[PETUNJUK]:
[A] Tulis kembali bagian artikel tentang Borobudur mulai dari "Dalam hipotesisnya ia" sampai dengan "berkali-kali mengunjungi Indonesia.", lalu ganti "danau" dengan "telaga".
[B] Lanjutkan artikel tentang Borobudur mulai dari kalimat terakhir yang ada.

[DOKUMEN SUMBER]:
_ _ _

Diduga Sebagai Bangunan yang Melukiskan Bunga Teratai, Benarkah Dahulu Borobudur Dibangun di Tengah Danau?

Moh. Habib Asyhad

Penulis

Intisari-Online.com – Dalam harian Algemeen Handelsbladdi Den Haag, tanggal 9 September 1933, seorang penulis Belanda, W.O.J. Nieuwenkamp, telah mengemukakan suatu hipotesis tentang candi Borobudur yang cukup menggemparkan perhatian kalangan sejarawan dan peminat di masa itu.

Dalam hipotesisnya ia mengemukakan pendapat bahwa Candi Borobudur itu katanya, dahulu dibangun di tengah-tengah danau yang kini telah mengering.

W.O.J. Nieuwenkamp (1874- 1950), selain seorang penulis, juga terkenal sebagai seorang arsitek, pemahat, pelukis dan seorang ethnoloog. Ia tidak pernah menetap di Indonesia; tetapi minatnya yang begitu besar pada kesenian Indonesia menyebabkan ia berkali-kali mengunjungi Indonesia.

Pada akhir tahun 1932, selama tiga bulan ia mengunjungi Bali, dan Borobudur. Sebagai seorang arsitek dan pemahat, telah lama ia tertarik pada monumen ini. Sebelum itu, di awal tahun 1932, ia pernah menulis artikel tentang monumen tersebut di majalah “Ned. Indie Oud en Nieuw".

Baca juga:Angka-angka Misterius di Candi Borobudur Menunjukkan Betapa Penuh Perhitungannya Pembangunan Candi Ini

Dalam tulisannya itu antara lain ia mengatakan, bahwa candi Borobudur itu sebenarnya adalah bangunan raksasa yang melukiskan bentuk bunga terarai, untuk menghormati Maetreya, tokoh Buddha di masa datang, yang menurut mithologi diceritakan lahir dari bunga teratai, sebuah bunga lambang kesucian dalam agama Buddha.

_ _ _

[DATA YANG DIBERIKAN]:
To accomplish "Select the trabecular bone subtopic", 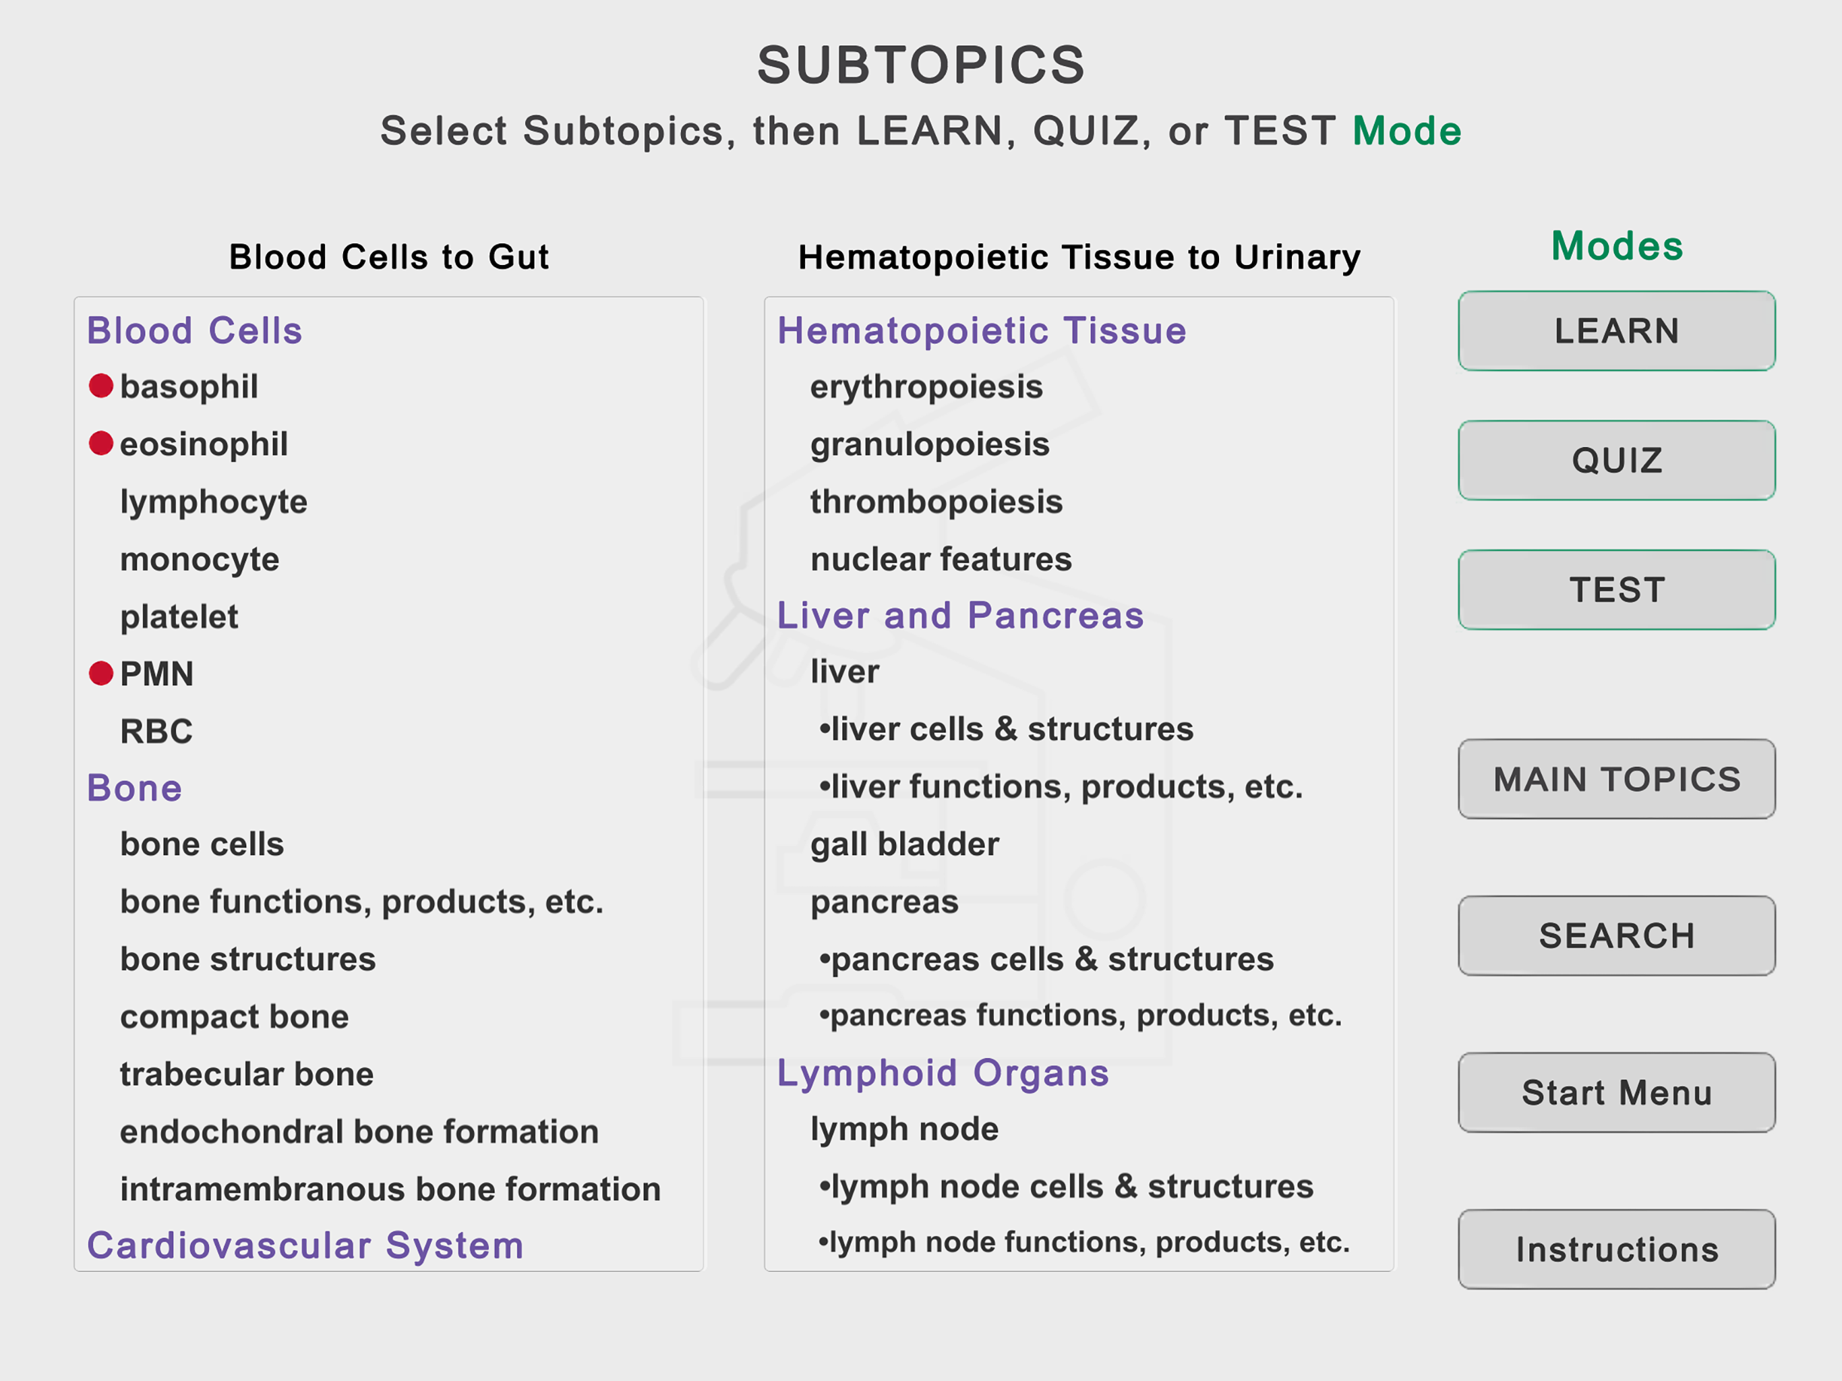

_ _ _

[KUMPULAN JAWABAN]:
[A]
Dalam hipotesisnya ia mengemukakan pendapat bahwa Candi Borobudur itu katanya, dahulu dibangun di tengah-tengah telaga yang kini telah mengering.

W.O.J. Nieuwenkamp (1874- 1950), selain seorang penulis, juga terkenal sebagai seorang arsitek, pemahat, pelukis dan seorang ethnoloog. Ia tidak pernah menetap di Indonesia; tetapi minatnya yang begitu besar pada kesenian Indonesia menyebabkan ia berkali-kali mengunjungi Indonesia.

[B]
Bertitik tolak dari pendapat tersebut, ia kemudian menduga, bahwa candi itu dahulu bercat putih, dan dibangun di tengah-tengah danau, sebagai bunga teratai putih yang menyembul di atas permukaan air.

Kalau kini kita berkunjung ke Borobudur, dan dari puncak stupanya kita layangkan pandangan ke daerah sekitar candi itu, maka akan timbul kesan, bahwa candi itu nampaknya memang seperti dibangun di atas suatu bukit kecil di tengah-tengah dataran yang cukup luas, yang dibatas cakrawalanya berbatasan dengan deretan bukit-bukit yang mengitarinya.

Kesan inilah yang mengembangkan daya fantasi Nieuwenkamp sampai pada hipotesisnya, bahwa candi tersebut dahulu dibangun di tengah-tengah danau.

Sebagai seorang seniman, daya fantasi Nieuwenkamp memang hebat. Kalau kita ikuti fantasi Nieuwenkamp tersebut, maka di sana dahulu kita akan dapat menyaksikan suatu panorama Borobudur yang bukan main megah dan indahnya.

Bayangkan, andaikata kita berdiri di tepian danau itu, dan kita layangkan pandangan ke tengah danau, maka akan nampak Borobudur putih yang berdiri megah itu, berkaca dengan tenangnya di air danau yang jernih membiru; dan semuanya begitu harmonis, dengan hutan-hutan sekitarnya yang hijau melebat, dan sawah ladangnya yang luas menguning; sedang di jauh, Pegunungan Menoreh, Gunung Sumbing, Merapi dan Merbabu, biru kelabu melingkunginya. Bukan main!

Teori para geoloog.

Untuk menunjang hipotesisnya itu, Nieuwenkamp telah meminta pendapat pada beberapa orang geoloog Belanda terkenal, di antaranya pada Prof. Dr. L.M.R. Rutten di Utrecht. Dalam tanggapannya sarjana tersebut pada pokoknya membenarkan kemungkinan adanya danau tersebut; namun demikian kebenaran hipotesis itu masih perlu diteliti dan dibuktikan.

Di kalangan para geoloog di antaranya Dr. R.W. Van Bemmelen, memang ada teori yang menganggap bahwa dahulu di zaman purba, di dataran tinggi Kedu itu pernah terbentuk suatu danau.

Baca juga: Meski Tampak Gersang dan Tak Semegah Borobudur, Majapahit Ternyata Punya Tinggalan di Tapanuli dan Begini Penampakannya

Danau itu terjadi karena aliran sungai Progo ke selatan, di celah pertemuan kaki Gunung Merapi dan pegunungan Menoreh tersumbat oleh hasil erupsi letusan Gunung Merapi yang hebat sekali.

Berabad-abad kemudian barulah danau itu mengering, setelah aliran sungai Progo berhasil mengikis habis sumbatan itu.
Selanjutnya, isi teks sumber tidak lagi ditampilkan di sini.